• DIRECTIONS
Report, as a single number, how many lines of the records contain the word "icon".

(Collected data)
+ + + + + + +

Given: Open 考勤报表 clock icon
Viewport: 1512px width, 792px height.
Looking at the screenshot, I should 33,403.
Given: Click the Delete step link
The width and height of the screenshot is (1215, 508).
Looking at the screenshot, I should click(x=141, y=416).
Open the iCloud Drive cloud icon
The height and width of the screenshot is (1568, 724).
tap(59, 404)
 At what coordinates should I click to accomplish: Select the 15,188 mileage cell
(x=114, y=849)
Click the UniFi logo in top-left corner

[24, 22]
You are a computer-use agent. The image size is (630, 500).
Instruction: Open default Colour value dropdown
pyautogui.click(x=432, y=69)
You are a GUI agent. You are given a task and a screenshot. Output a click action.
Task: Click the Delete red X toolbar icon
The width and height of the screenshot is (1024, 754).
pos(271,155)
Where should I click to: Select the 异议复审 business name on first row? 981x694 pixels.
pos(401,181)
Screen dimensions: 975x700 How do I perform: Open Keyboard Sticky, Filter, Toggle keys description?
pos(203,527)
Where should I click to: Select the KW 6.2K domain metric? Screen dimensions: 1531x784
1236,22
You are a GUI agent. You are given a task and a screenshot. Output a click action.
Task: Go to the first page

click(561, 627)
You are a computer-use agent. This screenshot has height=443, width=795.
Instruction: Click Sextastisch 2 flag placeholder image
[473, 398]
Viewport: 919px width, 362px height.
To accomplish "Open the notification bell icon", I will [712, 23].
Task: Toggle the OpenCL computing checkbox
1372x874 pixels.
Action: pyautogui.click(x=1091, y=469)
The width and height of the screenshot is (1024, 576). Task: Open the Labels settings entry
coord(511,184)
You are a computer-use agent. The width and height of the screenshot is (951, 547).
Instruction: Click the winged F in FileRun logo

+ + + + + + +

• RESPONSE BELOW
4